Restate the entire listing word for word.

^^^^^^^^

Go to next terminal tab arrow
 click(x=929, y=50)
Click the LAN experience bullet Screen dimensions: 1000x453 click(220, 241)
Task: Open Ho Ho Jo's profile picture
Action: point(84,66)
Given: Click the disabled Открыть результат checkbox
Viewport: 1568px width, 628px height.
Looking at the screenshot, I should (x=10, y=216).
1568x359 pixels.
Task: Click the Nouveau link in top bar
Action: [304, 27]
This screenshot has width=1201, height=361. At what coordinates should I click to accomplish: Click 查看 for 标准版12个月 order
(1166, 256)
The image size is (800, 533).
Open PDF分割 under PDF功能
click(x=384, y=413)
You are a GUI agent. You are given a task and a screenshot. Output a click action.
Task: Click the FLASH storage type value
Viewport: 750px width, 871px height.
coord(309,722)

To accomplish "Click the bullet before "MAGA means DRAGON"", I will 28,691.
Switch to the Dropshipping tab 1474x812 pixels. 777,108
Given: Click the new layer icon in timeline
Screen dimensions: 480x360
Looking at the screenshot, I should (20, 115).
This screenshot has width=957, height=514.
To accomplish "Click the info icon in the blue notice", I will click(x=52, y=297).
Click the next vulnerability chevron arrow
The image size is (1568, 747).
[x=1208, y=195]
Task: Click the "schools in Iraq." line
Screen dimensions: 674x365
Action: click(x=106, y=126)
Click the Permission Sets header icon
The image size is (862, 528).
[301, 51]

^^^^^^^^

Response for this exercise:
Go to next terminal tab arrow
 click(x=929, y=50)
Click the LAN experience bullet Screen dimensions: 1000x453 click(220, 241)
Task: Open Ho Ho Jo's profile picture
Action: point(84,66)
Given: Click the disabled Открыть результат checkbox
Viewport: 1568px width, 628px height.
Looking at the screenshot, I should (x=10, y=216).
1568x359 pixels.
Task: Click the Nouveau link in top bar
Action: [304, 27]
This screenshot has width=1201, height=361. At what coordinates should I click to accomplish: Click 查看 for 标准版12个月 order
(1166, 256)
The image size is (800, 533).
Open PDF分割 under PDF功能
click(x=384, y=413)
You are a GUI agent. You are given a task and a screenshot. Output a click action.
Task: Click the FLASH storage type value
Viewport: 750px width, 871px height.
coord(309,722)

To accomplish "Click the bullet before "MAGA means DRAGON"", I will 28,691.
Switch to the Dropshipping tab 1474x812 pixels. 777,108
Given: Click the new layer icon in timeline
Screen dimensions: 480x360
Looking at the screenshot, I should (20, 115).
This screenshot has width=957, height=514.
To accomplish "Click the info icon in the blue notice", I will click(x=52, y=297).
Click the next vulnerability chevron arrow
The image size is (1568, 747).
[x=1208, y=195]
Task: Click the "schools in Iraq." line
Screen dimensions: 674x365
Action: click(x=106, y=126)
Click the Permission Sets header icon
The image size is (862, 528).
[301, 51]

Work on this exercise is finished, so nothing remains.